婚約者を実妹に奪われましたが……結果的にはラッキーでした。なぜって……後に色々ややこしいこととなったようだからです。
「悪いわねぇ、お姉さま。彼、ローベッド様は、わたくしを選ぶんですって」
「すまないな。悪いがもう君とは生きない。僕は彼女、ネネさんを選ぶ。よって、君との婚約は破棄とする」
ある日のこと、実妹ネネと我が婚約者ローベッドが二人揃って私の前に現れた。
「え……」
いきなりのことにそんなことしかこぼせなくて。
「驚いてるみたいねぇ、お姉さま。うっふっふふっ」
「悪いな。ははは」
そんな私を見て、二人は馬鹿にしたように笑っていた。
……私は馬鹿にされている、のか。
悲しいし、切ないし、虚しい。でもそれでも私は生きてゆくしかないのだ。だから息をするし、だからこそ生の道を進む。
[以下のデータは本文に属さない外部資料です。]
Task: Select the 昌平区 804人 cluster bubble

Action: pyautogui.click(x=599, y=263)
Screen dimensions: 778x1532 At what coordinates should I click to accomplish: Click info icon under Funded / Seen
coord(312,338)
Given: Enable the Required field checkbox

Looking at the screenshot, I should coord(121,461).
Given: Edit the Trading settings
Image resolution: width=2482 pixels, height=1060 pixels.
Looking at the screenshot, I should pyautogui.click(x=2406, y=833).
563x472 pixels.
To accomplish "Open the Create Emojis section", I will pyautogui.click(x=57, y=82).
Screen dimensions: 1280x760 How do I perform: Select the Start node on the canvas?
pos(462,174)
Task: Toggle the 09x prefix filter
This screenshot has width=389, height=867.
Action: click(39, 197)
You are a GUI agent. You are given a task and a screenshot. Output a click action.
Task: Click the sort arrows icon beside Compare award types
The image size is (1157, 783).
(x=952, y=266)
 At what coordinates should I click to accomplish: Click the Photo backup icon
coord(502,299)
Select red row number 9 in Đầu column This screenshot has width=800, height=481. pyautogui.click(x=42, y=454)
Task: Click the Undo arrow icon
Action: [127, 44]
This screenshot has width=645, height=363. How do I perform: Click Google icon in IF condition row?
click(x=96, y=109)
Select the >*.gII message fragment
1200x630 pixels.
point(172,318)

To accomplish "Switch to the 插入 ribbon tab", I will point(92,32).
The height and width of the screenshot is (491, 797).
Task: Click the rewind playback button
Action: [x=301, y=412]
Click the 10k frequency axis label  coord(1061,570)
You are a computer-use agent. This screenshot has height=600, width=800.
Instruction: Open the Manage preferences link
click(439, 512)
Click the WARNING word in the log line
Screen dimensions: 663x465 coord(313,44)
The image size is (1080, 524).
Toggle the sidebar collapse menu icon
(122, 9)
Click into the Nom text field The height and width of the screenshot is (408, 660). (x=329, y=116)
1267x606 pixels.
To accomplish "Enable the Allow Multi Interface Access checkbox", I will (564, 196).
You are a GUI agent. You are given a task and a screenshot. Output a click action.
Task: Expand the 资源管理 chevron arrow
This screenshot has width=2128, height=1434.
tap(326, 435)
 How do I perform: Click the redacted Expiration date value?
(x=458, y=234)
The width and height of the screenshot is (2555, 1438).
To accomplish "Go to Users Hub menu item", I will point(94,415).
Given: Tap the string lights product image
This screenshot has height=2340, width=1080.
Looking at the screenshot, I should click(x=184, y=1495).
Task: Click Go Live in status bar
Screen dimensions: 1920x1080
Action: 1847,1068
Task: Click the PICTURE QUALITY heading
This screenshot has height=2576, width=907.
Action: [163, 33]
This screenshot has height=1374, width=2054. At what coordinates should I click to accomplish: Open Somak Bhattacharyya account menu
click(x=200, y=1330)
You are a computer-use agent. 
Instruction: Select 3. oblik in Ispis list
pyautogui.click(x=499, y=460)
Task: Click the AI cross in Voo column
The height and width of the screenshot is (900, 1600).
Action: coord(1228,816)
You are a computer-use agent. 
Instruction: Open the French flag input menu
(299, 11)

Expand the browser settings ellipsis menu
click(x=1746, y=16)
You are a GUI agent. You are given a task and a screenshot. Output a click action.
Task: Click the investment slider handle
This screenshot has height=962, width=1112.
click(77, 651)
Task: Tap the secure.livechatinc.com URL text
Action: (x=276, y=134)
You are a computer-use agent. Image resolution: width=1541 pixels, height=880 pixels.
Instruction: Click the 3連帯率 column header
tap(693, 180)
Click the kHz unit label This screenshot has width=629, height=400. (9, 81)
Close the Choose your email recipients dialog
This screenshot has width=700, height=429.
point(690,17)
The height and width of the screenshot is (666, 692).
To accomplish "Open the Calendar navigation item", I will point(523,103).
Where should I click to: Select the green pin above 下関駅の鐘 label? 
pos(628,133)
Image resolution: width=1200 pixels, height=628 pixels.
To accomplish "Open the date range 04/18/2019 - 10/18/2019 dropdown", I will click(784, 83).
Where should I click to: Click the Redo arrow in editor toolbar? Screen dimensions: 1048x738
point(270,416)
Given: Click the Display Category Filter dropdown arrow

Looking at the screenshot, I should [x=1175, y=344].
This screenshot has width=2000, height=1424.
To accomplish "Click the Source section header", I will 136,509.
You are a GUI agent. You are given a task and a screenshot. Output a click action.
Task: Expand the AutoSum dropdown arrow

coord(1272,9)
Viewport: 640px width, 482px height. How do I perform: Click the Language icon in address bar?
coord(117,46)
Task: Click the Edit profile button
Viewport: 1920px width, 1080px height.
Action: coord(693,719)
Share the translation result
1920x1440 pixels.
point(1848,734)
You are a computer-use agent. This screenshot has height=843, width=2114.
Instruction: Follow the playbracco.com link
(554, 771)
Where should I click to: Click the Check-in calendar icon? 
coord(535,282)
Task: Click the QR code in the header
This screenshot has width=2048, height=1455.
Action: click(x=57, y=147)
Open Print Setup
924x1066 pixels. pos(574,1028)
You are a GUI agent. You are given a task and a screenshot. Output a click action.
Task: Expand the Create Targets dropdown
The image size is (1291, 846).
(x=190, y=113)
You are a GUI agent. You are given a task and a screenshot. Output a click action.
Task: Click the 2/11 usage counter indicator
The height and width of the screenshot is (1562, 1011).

それしか道はない。
◆
あの後ローベッドとネネは結婚した。
しかし結婚後間もなくローベッドは山賊に襲われるという悲劇に見舞われ、命こそ取り留めはしたものの幼児退行してしまった。
かつてのローベッドはもういない。
ローベッドは今、幼い子のようにおもちゃで遊ぶことくらいしかできないのだ。
そんなローベッドの介護を強いられることとなったネネは不満を抱え、やがて心を病み、しまいに窓から飛び降りてこの世を去った。
二人に幸せな未来はなかった。
◆
あれから十年。
私は良き夫と共に温かな家庭を築くことができている。
彼との、そして子どもとの、忙しくも幸せな日々。それはとても愛しいもの。私にとっては何よりもの宝物だ。